**YOUR TASK**
Leave out every picture, and return exactly the lines from the line containing "Viewport: 609px width, 323px" through the end of the records below, both inclusive.

**RECORDS FOR THE EXERCISE**
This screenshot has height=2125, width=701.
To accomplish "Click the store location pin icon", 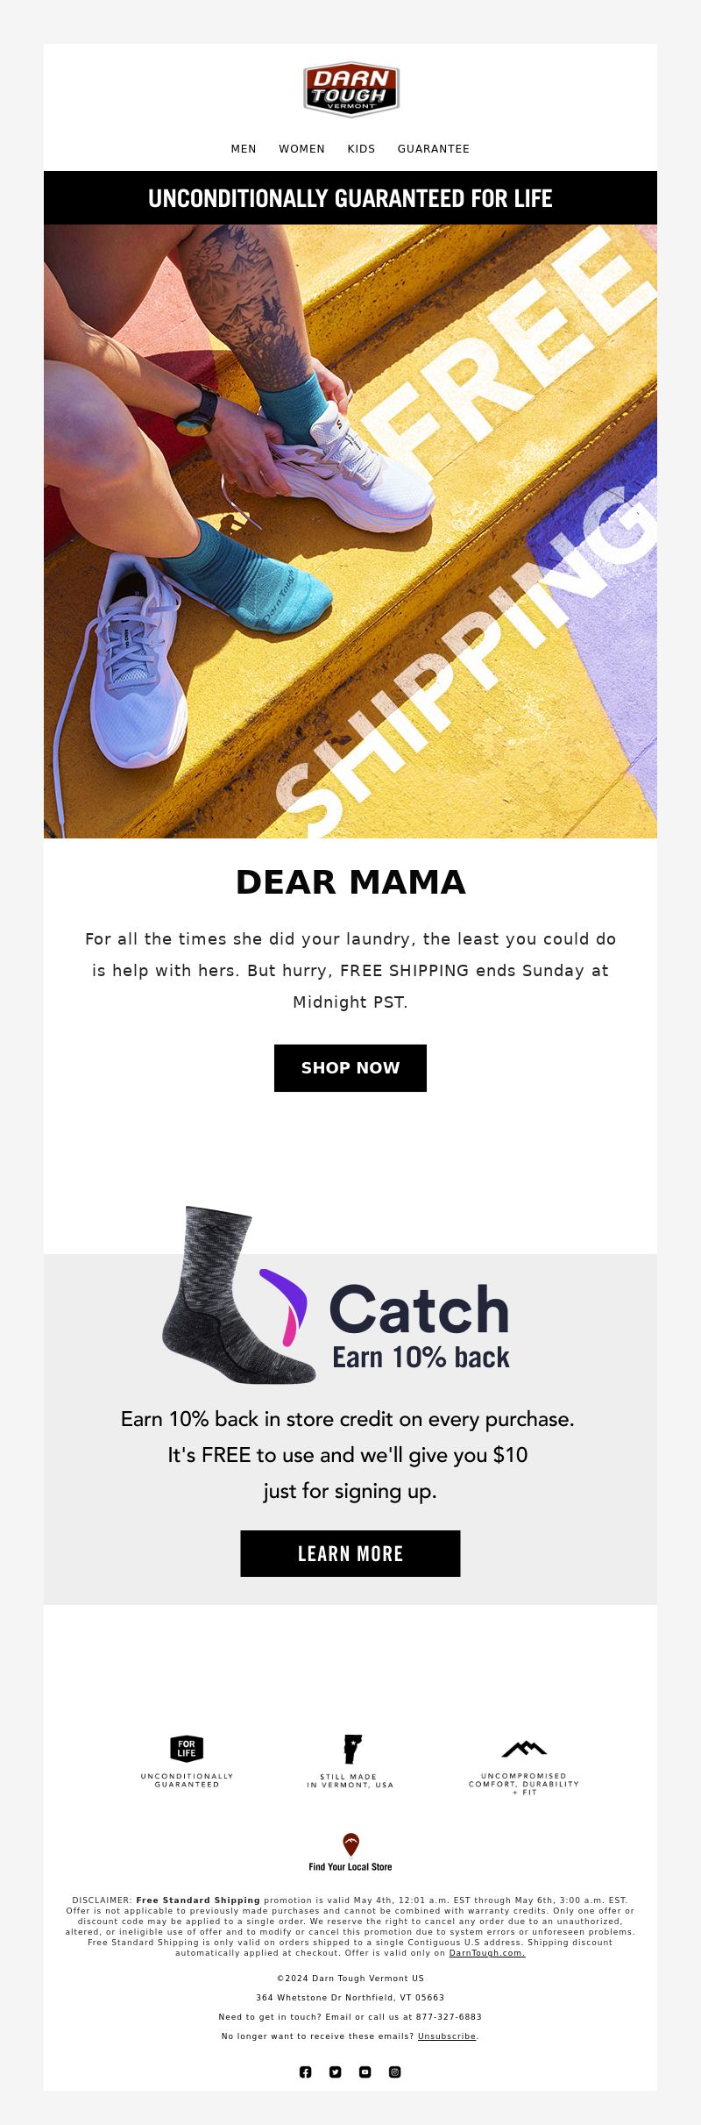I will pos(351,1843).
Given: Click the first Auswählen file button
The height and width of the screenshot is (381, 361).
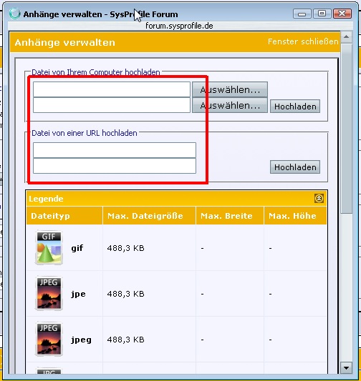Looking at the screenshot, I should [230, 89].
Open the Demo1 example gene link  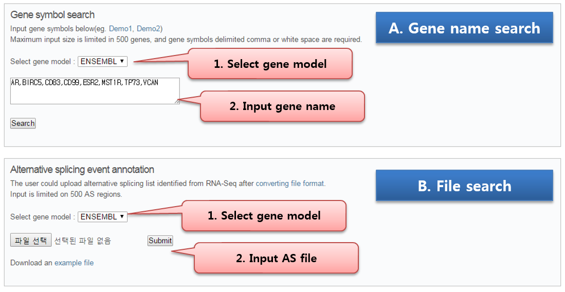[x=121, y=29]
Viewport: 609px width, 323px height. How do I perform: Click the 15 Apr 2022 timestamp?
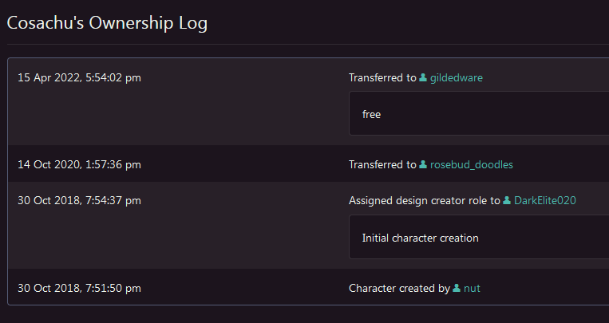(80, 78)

**ANSWER TO THIS EXERCISE**
Viewport: 609px width, 323px height. How do I perform: Click the 15 Apr 2022 timestamp?
(80, 78)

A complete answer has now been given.